And head tracking through hacked mouse emulation is fubar.
Yeah, it really is, for many reasons. I'm currently also trying to mod support into a game, but I'm manipulating the camera directly at the DirectX level (vertex shader parameters). This has multiple advantages:
- you can get the correct FoV (which is out of reach of settings for most games -- if they even have FoV settings)
- you are not "locked in" to a view when the game decides to do so
- you get the fastest possible response time -- no need to go through the games' input loop to incorporate new sensor data
However, sadly it has some extremely hard to circumvent problems:
- it's
much harder to do. You need to figure out which parameters in which vertex shaders represent the camera/perspective matrix, and manipulate all of them accordingly, and do that in all render calls of the program.
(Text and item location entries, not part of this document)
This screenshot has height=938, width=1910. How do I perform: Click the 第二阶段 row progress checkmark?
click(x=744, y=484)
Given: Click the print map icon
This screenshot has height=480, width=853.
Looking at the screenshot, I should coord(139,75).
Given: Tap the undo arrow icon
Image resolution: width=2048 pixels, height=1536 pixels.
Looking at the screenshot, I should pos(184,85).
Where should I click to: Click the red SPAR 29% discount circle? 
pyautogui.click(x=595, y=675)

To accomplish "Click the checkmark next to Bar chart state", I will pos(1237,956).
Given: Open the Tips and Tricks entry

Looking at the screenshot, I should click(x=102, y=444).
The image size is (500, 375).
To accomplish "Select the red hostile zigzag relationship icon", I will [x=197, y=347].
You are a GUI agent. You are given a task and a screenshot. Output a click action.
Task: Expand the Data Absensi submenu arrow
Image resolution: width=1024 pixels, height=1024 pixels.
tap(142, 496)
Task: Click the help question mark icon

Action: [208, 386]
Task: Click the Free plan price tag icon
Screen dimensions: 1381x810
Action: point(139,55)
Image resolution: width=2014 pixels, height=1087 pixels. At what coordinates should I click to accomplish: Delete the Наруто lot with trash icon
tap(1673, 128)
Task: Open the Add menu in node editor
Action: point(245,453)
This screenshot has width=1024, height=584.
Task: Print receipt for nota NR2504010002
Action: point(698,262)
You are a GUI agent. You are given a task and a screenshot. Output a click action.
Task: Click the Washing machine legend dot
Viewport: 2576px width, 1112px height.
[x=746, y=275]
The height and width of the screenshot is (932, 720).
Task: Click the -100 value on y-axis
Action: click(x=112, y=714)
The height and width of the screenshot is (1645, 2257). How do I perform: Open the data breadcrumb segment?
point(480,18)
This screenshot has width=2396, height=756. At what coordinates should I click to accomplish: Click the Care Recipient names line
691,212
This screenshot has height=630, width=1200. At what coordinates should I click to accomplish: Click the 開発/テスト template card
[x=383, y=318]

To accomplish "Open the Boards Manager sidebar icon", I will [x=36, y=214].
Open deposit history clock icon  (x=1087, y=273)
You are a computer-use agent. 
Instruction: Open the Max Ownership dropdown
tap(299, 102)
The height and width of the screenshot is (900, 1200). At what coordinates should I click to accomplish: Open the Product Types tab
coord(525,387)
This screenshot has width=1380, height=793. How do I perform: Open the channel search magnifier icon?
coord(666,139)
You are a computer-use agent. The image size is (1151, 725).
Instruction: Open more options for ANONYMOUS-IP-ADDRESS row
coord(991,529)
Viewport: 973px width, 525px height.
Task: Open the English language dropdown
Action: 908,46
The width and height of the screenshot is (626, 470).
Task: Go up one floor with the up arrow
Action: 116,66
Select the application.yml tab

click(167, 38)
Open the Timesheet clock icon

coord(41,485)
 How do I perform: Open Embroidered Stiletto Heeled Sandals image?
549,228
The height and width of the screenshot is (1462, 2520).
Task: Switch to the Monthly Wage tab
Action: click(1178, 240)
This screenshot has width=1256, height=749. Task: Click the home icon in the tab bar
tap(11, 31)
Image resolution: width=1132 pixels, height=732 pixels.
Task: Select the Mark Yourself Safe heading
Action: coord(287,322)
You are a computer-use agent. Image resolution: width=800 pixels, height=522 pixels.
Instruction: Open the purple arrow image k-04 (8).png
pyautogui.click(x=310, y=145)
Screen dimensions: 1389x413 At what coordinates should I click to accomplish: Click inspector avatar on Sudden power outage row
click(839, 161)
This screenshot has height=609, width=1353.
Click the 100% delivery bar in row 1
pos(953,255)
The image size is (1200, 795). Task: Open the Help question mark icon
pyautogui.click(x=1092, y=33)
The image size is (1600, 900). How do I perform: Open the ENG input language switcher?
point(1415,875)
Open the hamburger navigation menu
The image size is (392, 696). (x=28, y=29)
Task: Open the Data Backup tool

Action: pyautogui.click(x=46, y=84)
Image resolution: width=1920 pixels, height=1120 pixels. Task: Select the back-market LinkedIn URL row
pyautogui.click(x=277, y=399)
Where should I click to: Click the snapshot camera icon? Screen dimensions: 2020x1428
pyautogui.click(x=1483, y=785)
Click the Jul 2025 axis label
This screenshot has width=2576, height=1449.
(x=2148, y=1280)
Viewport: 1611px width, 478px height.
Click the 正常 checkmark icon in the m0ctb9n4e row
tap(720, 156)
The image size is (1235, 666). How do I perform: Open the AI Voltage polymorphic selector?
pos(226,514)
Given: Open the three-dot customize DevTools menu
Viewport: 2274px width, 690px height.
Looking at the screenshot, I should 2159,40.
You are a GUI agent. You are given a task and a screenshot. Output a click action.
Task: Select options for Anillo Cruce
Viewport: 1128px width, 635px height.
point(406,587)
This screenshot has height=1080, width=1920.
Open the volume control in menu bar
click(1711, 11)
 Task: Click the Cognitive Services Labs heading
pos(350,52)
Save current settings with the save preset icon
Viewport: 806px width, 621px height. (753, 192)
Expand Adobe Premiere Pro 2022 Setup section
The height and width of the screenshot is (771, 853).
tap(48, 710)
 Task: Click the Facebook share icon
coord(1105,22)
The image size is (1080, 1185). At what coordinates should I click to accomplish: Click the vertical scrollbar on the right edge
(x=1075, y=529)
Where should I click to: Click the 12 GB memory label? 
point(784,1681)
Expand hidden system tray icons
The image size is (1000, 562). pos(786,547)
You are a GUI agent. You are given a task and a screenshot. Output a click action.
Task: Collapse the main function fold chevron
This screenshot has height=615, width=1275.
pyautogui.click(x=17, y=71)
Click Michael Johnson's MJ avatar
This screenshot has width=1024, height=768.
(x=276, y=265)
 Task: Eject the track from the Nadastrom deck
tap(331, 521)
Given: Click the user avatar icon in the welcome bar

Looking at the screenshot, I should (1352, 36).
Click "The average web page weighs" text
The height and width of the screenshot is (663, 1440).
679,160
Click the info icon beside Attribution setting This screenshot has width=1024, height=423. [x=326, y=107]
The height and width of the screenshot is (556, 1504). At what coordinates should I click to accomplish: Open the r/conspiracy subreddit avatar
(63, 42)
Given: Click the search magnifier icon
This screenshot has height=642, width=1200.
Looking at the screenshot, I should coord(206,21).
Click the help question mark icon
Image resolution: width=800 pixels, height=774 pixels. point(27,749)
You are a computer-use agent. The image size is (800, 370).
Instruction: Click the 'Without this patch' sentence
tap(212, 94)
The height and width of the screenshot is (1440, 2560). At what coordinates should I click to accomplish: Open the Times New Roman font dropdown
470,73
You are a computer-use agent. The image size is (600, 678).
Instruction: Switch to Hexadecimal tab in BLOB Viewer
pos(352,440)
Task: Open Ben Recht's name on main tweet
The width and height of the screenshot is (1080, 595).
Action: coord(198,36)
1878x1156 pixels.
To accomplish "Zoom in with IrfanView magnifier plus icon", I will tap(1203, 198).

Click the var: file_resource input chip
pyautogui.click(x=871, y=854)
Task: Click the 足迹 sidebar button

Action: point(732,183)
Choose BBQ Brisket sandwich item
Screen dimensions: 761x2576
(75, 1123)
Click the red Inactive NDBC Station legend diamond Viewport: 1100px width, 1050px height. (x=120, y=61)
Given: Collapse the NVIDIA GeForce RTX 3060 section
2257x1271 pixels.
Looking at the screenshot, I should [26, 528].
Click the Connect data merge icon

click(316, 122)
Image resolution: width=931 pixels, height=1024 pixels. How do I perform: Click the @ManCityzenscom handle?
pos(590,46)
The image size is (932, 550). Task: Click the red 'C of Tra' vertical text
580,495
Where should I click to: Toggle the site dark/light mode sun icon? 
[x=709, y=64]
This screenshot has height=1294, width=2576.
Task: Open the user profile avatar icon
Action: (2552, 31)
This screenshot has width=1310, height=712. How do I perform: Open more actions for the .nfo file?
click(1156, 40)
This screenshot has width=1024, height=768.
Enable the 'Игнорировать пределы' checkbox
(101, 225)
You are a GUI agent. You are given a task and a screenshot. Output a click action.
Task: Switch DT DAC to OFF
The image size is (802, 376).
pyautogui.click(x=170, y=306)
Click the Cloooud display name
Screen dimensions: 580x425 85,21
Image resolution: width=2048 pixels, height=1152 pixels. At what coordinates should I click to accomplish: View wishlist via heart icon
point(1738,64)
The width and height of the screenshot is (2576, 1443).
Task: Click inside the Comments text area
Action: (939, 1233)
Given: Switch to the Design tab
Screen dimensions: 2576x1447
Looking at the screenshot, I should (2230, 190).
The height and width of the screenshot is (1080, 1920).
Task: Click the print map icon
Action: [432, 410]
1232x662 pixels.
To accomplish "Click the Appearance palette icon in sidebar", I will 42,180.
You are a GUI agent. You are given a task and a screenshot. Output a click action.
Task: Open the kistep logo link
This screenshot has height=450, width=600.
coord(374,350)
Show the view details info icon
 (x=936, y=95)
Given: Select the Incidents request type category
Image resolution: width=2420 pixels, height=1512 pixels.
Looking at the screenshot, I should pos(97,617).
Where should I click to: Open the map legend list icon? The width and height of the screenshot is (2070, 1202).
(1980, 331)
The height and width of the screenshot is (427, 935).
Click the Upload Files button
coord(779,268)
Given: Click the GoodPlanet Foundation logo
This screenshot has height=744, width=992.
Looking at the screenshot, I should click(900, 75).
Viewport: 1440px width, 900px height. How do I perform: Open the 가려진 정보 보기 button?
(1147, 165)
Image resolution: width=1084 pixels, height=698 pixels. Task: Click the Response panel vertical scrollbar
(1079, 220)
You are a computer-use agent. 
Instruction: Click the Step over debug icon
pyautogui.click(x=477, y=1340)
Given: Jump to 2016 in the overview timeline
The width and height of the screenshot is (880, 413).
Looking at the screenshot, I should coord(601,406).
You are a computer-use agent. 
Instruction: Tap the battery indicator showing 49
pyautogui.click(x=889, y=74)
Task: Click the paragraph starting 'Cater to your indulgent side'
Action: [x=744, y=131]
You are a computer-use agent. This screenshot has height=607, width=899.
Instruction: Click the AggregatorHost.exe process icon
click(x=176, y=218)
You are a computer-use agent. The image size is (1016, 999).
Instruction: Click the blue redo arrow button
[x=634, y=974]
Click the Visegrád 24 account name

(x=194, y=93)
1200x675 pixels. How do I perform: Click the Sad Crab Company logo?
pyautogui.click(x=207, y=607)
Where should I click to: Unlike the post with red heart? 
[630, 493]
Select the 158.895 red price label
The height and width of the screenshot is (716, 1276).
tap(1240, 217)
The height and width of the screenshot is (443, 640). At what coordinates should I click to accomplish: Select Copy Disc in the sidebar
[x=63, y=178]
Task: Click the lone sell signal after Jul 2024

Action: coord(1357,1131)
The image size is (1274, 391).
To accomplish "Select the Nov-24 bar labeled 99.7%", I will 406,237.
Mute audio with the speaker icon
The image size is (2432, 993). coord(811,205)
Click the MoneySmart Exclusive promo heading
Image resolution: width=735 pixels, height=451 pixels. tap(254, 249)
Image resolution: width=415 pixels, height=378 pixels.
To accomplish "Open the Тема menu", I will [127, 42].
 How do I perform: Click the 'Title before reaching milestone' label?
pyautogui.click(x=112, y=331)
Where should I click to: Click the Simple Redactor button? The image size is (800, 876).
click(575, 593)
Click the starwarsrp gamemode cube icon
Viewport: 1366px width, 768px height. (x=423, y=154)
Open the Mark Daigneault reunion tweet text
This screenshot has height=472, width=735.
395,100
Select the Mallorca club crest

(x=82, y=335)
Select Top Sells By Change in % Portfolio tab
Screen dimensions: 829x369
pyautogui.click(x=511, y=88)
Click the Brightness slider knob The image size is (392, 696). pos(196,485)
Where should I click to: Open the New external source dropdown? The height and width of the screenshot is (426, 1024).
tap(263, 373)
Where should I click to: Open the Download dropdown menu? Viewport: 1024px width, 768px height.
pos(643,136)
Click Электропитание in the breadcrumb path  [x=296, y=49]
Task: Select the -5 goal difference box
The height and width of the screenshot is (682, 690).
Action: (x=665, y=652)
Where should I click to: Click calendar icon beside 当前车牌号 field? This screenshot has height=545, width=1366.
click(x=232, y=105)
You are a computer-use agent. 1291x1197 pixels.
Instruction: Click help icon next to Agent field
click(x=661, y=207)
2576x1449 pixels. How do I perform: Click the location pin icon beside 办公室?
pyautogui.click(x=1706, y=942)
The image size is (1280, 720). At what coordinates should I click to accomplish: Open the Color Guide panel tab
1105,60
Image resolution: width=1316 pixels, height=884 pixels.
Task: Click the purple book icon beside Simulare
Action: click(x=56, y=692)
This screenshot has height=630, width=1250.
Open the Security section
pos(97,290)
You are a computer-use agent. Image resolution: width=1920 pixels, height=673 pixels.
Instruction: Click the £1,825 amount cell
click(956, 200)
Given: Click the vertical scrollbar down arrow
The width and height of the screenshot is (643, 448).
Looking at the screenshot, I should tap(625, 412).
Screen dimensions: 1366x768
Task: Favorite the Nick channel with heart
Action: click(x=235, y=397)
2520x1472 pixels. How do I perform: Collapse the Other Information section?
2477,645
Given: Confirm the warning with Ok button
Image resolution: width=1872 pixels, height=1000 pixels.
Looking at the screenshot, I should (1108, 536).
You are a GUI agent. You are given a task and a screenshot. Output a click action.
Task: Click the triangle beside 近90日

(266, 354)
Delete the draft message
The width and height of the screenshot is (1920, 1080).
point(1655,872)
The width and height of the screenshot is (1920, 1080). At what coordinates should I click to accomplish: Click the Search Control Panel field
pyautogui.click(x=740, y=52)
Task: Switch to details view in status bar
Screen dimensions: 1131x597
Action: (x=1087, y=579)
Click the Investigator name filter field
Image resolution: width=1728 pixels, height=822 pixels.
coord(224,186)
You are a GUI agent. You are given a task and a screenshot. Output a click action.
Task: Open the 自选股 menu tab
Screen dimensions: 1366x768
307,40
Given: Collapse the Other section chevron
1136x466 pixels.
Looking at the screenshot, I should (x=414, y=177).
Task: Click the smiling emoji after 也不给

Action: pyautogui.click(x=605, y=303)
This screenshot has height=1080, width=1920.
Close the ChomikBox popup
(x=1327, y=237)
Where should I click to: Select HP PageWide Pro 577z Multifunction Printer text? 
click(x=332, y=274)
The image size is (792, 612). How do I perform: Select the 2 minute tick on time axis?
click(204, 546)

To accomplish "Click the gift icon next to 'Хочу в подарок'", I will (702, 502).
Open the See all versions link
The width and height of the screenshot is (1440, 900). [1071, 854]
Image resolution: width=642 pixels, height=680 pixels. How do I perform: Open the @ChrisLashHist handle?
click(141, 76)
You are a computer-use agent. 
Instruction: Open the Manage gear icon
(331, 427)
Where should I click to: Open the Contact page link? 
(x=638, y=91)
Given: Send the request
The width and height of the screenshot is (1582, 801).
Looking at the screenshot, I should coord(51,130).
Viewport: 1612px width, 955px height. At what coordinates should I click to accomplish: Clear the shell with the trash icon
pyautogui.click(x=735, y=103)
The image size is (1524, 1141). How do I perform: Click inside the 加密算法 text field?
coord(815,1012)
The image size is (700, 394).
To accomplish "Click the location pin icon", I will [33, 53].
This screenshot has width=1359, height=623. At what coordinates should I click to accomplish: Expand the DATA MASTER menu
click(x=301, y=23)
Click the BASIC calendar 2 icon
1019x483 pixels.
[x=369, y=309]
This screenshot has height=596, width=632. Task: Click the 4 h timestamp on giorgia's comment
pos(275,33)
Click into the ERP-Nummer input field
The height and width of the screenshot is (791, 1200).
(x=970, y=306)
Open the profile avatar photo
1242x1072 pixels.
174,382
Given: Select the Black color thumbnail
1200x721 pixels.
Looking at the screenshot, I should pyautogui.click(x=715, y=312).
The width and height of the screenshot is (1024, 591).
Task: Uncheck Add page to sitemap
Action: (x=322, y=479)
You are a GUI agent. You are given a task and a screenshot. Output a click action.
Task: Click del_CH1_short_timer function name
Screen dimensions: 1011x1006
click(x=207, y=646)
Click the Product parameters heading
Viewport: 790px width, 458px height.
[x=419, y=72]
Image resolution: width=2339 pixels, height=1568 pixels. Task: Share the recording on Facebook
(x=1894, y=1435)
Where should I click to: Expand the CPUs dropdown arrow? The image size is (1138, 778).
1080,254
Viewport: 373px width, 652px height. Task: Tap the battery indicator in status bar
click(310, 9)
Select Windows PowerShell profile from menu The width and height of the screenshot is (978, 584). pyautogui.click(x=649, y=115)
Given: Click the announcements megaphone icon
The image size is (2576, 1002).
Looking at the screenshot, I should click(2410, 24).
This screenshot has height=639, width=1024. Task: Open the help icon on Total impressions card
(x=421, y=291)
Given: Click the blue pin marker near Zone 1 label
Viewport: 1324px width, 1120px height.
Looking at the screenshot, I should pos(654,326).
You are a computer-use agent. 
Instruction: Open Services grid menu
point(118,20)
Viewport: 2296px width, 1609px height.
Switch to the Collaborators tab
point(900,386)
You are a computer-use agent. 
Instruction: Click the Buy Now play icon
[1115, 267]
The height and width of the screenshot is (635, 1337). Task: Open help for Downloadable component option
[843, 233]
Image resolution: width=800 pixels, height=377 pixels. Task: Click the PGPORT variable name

And also for (potential) tertiary values influenced by the view matrix.
- even if you manage all the above, you are basically fucked if the game does any culling in software, since that will still use the unchanged original FoV
Considering all this, the only way to get really good support in existing games is actually modifying their own camera handling in the binary. Which is a hard
and labor-intensive task. A really bad combination, since the way you could usually deal with a labor-intensive issue in a situation like that -- by distributing it over tons of people with open source -- doesn't work nearly as well when the task in question requires a skill set very few people have.